# [Requirement]
Could you restate word for word every line from the one containing "スイッチコマンド (210, 781)" to the end of the records, and nothing else?

# [Stored data]
────────

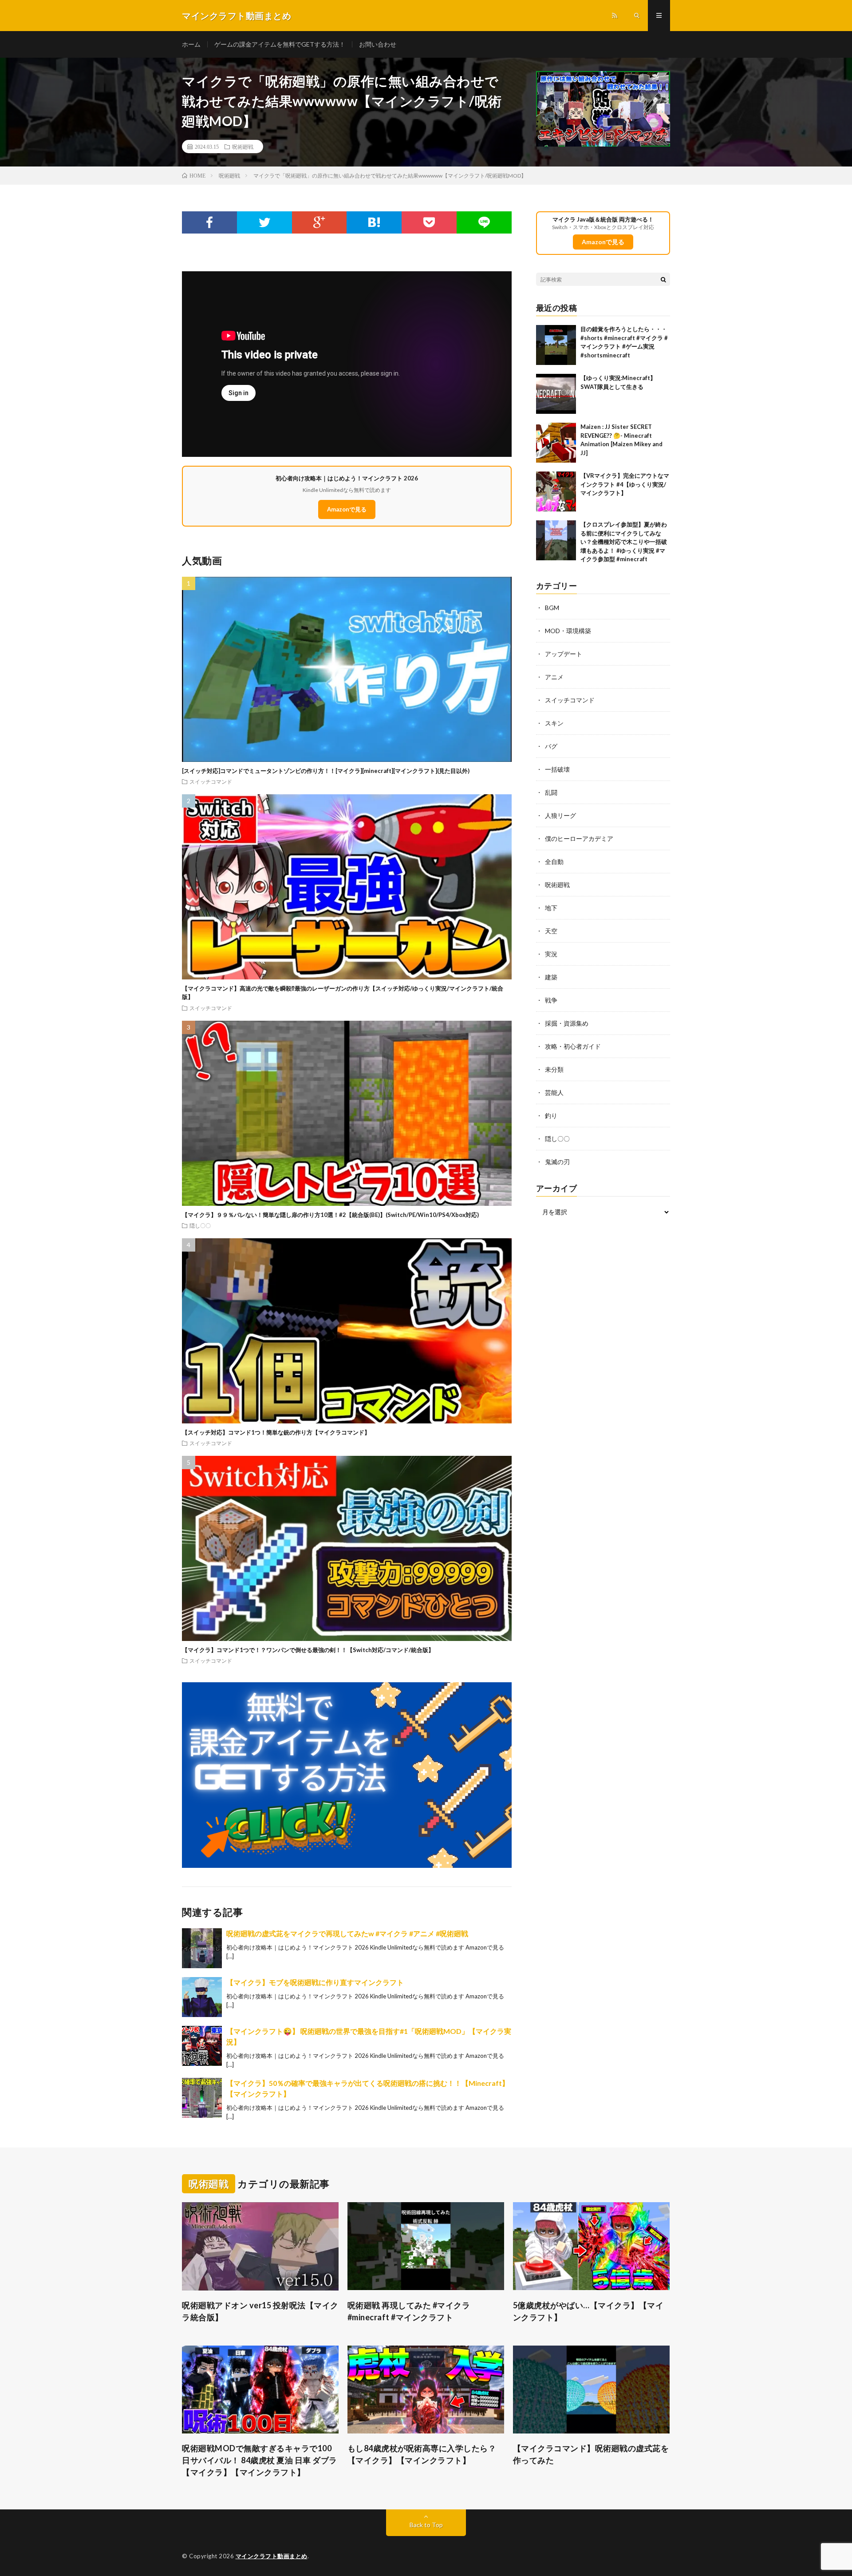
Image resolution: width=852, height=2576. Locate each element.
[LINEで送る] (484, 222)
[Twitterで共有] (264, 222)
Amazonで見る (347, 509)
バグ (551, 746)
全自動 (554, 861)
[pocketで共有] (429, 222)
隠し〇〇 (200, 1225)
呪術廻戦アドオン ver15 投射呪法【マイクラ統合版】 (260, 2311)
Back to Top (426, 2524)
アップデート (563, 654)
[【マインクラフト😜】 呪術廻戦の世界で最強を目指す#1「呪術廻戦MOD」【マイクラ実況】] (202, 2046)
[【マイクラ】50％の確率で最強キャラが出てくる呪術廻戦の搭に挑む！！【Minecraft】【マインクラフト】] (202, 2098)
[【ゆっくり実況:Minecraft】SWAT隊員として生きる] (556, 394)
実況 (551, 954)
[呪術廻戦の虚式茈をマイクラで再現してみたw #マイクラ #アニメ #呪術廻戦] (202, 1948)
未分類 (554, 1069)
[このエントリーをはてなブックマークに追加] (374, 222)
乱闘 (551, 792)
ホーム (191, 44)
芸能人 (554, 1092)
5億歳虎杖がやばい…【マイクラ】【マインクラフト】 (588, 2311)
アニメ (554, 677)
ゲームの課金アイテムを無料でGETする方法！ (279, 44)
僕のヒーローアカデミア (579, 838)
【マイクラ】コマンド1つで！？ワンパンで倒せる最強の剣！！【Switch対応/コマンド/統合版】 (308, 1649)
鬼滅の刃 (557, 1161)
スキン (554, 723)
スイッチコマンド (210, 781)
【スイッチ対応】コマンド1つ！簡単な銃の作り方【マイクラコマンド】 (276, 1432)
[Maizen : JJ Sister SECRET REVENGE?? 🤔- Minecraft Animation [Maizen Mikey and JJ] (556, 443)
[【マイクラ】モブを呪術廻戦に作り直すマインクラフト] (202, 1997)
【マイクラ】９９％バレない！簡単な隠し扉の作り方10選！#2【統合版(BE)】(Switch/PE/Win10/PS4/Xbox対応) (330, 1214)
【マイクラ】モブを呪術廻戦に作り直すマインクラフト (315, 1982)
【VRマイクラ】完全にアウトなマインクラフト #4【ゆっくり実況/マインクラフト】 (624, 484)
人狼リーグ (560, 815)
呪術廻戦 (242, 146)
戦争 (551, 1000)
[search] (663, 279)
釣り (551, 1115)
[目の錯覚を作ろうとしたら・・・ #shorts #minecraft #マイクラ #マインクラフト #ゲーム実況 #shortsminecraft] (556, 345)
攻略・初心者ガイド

────────

# [Answer section]
スイッチコマンド (210, 781)
【スイッチ対応】コマンド1つ！簡単な銃の作り方【マイクラコマンド】 (276, 1432)
[Maizen : JJ Sister SECRET REVENGE?? 🤔- Minecraft Animation [Maizen Mikey and JJ] (556, 443)
[【マイクラ】モブを呪術廻戦に作り直すマインクラフト] (202, 1997)
【マイクラ】９９％バレない！簡単な隠し扉の作り方10選！#2【統合版(BE)】(Switch/PE/Win10/PS4/Xbox対応) (330, 1214)
【マイクラ】モブを呪術廻戦に作り直すマインクラフト (315, 1982)
【VRマイクラ】完全にアウトなマインクラフト #4【ゆっくり実況/マインクラフト】 (624, 484)
人狼リーグ (560, 815)
呪術廻戦 (242, 146)
戦争 (551, 1000)
[search] (663, 279)
釣り (551, 1115)
[目の錯覚を作ろうとしたら・・・ #shorts #minecraft #マイクラ #マインクラフト #ゲーム実況 #shortsminecraft] (556, 345)
攻略・初心者ガイド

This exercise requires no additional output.